- _EXERCISE TASK_: Put the lines of the items into a numbered list, leaving out blank lines, starting at the line that contains "Click the ACADEMIA" and ending with the last line of the items.

- _RECORDS FOR PROCESSING_:
=======

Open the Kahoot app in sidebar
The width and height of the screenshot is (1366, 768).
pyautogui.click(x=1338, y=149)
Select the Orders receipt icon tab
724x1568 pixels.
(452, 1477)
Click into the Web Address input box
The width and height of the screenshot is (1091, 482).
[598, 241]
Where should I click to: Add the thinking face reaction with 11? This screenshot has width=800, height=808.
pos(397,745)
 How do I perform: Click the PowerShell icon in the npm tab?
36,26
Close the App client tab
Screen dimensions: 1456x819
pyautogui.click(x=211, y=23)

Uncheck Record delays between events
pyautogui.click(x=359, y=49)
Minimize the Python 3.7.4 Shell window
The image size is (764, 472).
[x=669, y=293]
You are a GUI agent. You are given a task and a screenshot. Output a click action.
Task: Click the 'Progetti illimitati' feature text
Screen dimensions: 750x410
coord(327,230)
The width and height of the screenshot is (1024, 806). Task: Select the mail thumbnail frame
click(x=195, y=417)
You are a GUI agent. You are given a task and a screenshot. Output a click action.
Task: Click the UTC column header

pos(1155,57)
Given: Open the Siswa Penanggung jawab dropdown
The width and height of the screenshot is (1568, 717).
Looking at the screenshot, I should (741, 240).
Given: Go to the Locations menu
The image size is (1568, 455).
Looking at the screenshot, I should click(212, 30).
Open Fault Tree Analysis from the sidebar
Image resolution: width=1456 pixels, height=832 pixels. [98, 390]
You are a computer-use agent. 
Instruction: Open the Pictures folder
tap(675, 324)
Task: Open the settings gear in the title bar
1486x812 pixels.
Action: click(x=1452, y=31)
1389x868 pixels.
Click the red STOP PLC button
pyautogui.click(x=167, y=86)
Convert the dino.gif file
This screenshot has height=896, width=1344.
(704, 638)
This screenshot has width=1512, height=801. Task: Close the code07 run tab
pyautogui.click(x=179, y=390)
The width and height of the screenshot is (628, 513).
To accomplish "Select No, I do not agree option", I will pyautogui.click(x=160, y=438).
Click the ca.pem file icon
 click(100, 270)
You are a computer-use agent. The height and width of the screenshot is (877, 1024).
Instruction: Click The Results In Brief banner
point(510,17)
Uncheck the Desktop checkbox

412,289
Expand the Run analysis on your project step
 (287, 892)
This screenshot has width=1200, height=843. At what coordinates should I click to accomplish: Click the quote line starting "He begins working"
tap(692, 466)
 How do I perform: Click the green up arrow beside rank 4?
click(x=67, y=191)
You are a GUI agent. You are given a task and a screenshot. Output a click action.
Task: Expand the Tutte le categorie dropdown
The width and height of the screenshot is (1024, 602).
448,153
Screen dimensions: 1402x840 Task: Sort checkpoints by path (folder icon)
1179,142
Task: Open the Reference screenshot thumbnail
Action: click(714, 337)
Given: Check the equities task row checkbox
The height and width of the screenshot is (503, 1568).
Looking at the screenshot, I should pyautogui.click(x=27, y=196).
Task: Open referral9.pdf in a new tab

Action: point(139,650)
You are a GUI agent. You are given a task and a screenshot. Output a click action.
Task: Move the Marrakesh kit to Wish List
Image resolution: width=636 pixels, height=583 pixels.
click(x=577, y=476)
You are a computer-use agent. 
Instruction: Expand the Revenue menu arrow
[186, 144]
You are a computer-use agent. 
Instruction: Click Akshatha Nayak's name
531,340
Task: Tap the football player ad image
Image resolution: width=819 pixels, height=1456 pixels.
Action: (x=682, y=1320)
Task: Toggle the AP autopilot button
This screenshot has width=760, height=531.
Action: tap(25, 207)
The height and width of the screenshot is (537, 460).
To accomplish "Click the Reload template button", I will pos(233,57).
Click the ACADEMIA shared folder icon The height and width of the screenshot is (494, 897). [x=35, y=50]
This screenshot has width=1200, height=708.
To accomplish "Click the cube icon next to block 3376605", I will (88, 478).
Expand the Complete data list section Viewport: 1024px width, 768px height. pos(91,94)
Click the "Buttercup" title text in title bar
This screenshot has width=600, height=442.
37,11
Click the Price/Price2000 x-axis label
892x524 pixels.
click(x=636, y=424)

=======

- _TASK RESPONSE_:
1. Click the ACADEMIA shared folder icon The height and width of the screenshot is (494, 897). [x=35, y=50]
2. This screenshot has width=1200, height=708.
3. To accomplish "Click the cube icon next to block 3376605", I will (88, 478).
4. Expand the Complete data list section Viewport: 1024px width, 768px height. pos(91,94)
5. Click the "Buttercup" title text in title bar
6. This screenshot has width=600, height=442.
7. 37,11
8. Click the Price/Price2000 x-axis label
9. 892x524 pixels.
10. click(x=636, y=424)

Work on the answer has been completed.